The Tricordant Approach
The Me in the Mix programme
Following the initial workshop, 5 of the 8 leadership team members (2 Executives and 3 Head Teachers) volunteered for the individual coaching offer of 2 sessions each, and 7 of the 8 (3 Executives and 4 Head Teachers) volunteered for the Action Learning Sets (ALS).
In both coaching and the ALS interventions the programme emphasised personal learning applied to real work issues and helping leaders to develop the conditions to deliver the “real work” of their schools.
Individual contracting was essential at the outset of the coaching session, with clarity that the coachee could go beyond “pure” coaching and invite advice regarding the coach’s personal experience and “thought models” to help with application to real-time leadership issues. Holding the coaching/mentorship boundary to be crossed only at the coachee’s invitation was an important factor in securing the opportunity for applied learning.
The coaching approach focussed on personal authenticity and “use of self”. While the primary aim was to help the leaders discover their own solutions, the permeable boundary to seek guidance from the coach proved to be valuable for learning new ways to frame and organise their approaches to real and present personal leadership issues.
The Action Learning Sets were set up as facilitated peer groups, one comprising Head Teachers with the other comprising the 3 Senior Executives. Each explored “in the moment” issues for each member and the facilitated approach encouraged “coaching questions” within and between the ALS members as well as offering the opportunity to explore one another’s’ experiences and solutions to shared challenges.
The Action Learning Set gave me quality professional development time with trusted colleagues.

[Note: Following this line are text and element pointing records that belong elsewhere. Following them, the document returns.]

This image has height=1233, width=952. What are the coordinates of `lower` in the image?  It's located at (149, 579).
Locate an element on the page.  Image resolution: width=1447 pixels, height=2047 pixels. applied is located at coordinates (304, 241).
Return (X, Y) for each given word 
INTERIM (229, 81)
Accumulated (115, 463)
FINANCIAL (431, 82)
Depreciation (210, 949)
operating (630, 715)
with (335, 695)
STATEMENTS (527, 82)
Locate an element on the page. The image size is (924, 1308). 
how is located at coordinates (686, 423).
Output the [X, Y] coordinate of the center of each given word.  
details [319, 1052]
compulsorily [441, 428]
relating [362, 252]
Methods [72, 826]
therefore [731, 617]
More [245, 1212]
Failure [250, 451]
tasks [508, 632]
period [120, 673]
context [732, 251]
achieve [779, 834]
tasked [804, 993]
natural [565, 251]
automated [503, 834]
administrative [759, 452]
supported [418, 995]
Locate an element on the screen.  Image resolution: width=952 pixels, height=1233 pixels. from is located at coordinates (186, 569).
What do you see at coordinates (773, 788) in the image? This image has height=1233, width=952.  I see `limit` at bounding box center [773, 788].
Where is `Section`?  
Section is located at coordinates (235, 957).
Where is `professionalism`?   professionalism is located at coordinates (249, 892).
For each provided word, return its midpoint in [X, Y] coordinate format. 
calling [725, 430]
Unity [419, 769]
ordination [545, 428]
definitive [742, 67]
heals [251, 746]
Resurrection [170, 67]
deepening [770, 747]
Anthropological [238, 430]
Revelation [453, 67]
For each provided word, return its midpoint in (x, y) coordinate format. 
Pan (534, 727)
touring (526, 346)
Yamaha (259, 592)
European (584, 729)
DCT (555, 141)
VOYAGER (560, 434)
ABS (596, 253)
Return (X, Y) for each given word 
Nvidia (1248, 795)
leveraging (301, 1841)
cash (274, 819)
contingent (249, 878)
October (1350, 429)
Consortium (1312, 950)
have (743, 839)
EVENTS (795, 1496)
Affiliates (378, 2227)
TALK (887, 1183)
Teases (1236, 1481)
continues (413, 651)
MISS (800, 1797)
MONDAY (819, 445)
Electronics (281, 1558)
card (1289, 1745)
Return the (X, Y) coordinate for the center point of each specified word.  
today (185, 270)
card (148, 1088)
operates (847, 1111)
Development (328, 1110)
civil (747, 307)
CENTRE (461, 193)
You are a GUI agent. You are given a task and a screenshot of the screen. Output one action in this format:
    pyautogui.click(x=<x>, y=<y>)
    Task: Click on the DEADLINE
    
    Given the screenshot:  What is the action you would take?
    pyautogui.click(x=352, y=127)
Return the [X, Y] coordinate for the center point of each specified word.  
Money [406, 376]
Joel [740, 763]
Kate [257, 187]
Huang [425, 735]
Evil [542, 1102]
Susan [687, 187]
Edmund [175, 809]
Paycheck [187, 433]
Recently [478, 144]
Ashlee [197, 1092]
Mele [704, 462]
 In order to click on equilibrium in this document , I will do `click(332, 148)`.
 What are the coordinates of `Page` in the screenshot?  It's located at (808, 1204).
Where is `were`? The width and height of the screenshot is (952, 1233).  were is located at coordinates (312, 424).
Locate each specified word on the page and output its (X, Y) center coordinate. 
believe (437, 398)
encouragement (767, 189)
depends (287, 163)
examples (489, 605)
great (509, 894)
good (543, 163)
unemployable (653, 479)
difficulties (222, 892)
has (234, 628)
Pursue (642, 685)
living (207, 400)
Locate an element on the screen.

Sharing issues and potential solutions was very productive and made it incredibly clear that I’m not the only one who feels like the ship is sinking when it’s actually floating ok!
Richard Waddington. Head Teacher
Evaluation
The pilot programme concluded with an evaluation workshop which offered the opportunity for participants of each of the coaching and ALS programmes to share their experiences and learning, and for non-participants to probe and explore the benefits from a peer perspective. It also served to help the Leadership Team determine whether the programme could create a suitable development platform for leaders and future leaders to explore the extent to which leaders could facilitate a similar programme internally for purposes of sustainability and affordability.
We are a young organisation and one of our goals is to introduce a fresh culture of leadership development into the primary school sector. The majority of our senior leaders participated in the programmes, and found them effective personally, helping address key issues in the development of our leadership culture. As ever, Tricordant are a pleasure to work with, offering engaged, energetic and tailored resources; we are looking forward to working with them in leadership development further”
Schoolsworks CEO and Founder Chris Seaton.
The Outcome
The Leadership Team concluded the Action Learning Set model will be cascaded to the next cohort of 25 leaders in the Trust through a programme of facilitated and experiential training with the express purpose of embedding the ALS facilitation skills into the Trust for the long term and coaching should continue to be sourced externally.